Well it was fun while it lasted, but the sad fact is we probably should have seen this coming. At least certainly I should have, because I’m a miserable curmudgeon who immediately assumes the worst in everything, and I mean everything (I wouldn’t trust a kitten as far as I could throw it, and I can probably throw one of those tiny things pretty far).

So whenever a company has an option between getting people to pay for something or giving it away for free, I mean… hell. How could we not see this coming? A world where the reverse occurs and Sony’s perpetually free online network forces Microsoft to drop their Live fees may be the one we want to live in, but I’m pretty sure it only exists in a lousy Dreamworks CG movie. “Market Force Economics vs. Aliens,” or something.

Still, at least this probably means I’ll one day get to write an impassioned but ultimately ineffectual screed against their subscription service, and I love writing those. Which brings us to…


Spike TV VGA Nominees Announced

I know making any kind of relation between “hit” and “Spike TV” is an early warning sign of dementia, but give me a chance to explain myself. This week, Spike TV announced the nominees for their annual video game awards show, and you know what? …It’s actually a pretty good list.

Just check out the Game of the Year nominees: Assassin’s Creed 2, Batman: Arkham Asylum, Call of Duty: Modern Warfare 2, Left 4 Dead 2, and Uncharted 2: Among Thieves. Now think back to the inaugural Spike TV VGAs in 2003, where Dead or Alive Xtreme Beach Volleyball won Best Animation, WWE Smackdown! Here Comes the Pain won Best Fighting Game, and Madden NFL 2004 won Game of the Year. Reader, this is what you politely call incremental improvement.

Of course I hope to say the same of the show itself, which at least on the basis of last year’s embarrassment remains a torrential shitstorm. If you don’t remember, that was the awards show where Mike Tyson threatened to attack EA Sports president Peter Moore, that announced 70% of the awards in a hilariously rapid-fire pre-recorded reel, and had model Marissa Miller tell the world her Gamertag is “PummelPuss.” In defense of that last one, while it did set the weirdly misogynistic tone of the show, it’s worth noting I’m pretty sure Pummel Puss was also a member of Top Cat’s Alley Cat Gang.

But then making a video game awards show seems like a losing battle anyway. It’s kind of like limiting the Oscars to only the technical awards, and you know what the Oscars does with the technical award winners? Banishes those nerds from television.

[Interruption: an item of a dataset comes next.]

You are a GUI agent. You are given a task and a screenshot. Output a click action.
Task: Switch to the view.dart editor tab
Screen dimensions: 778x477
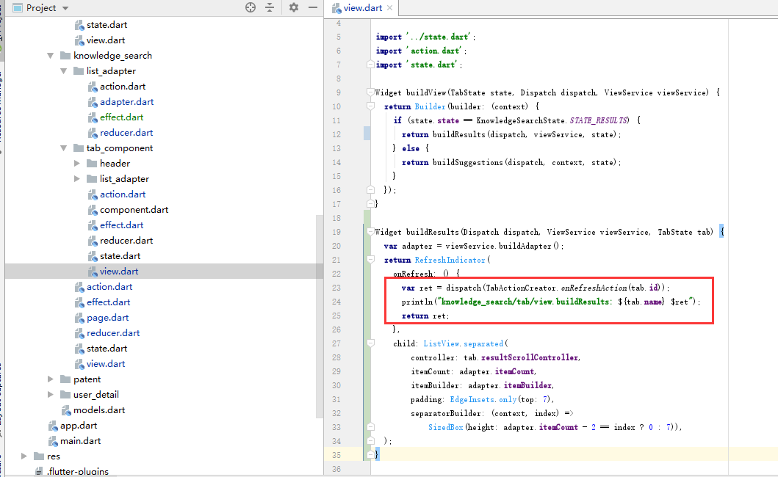tap(361, 9)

Awards shows are about (and for) big personalities, and the fact is the video games industry isn’t about big personalities. For every Miyamoto, Kojima, and Jaffe, there are hundreds and hundreds of more programmers, designers, and artists who discerning people like you and I wouldn’t recognize if we saw them, let alone the creatures that watch Spike TV.

So unless someone figures out how to make watching groups of none-famous people give each other awards entertaining, then Pummel Puss it is. And I’m pretty sure the only way to do that is to add the unpredictable element of Death Races or make the award itself an angry baboon with the strength of ten men, which, you will probably agree, isn’t much of an improvement.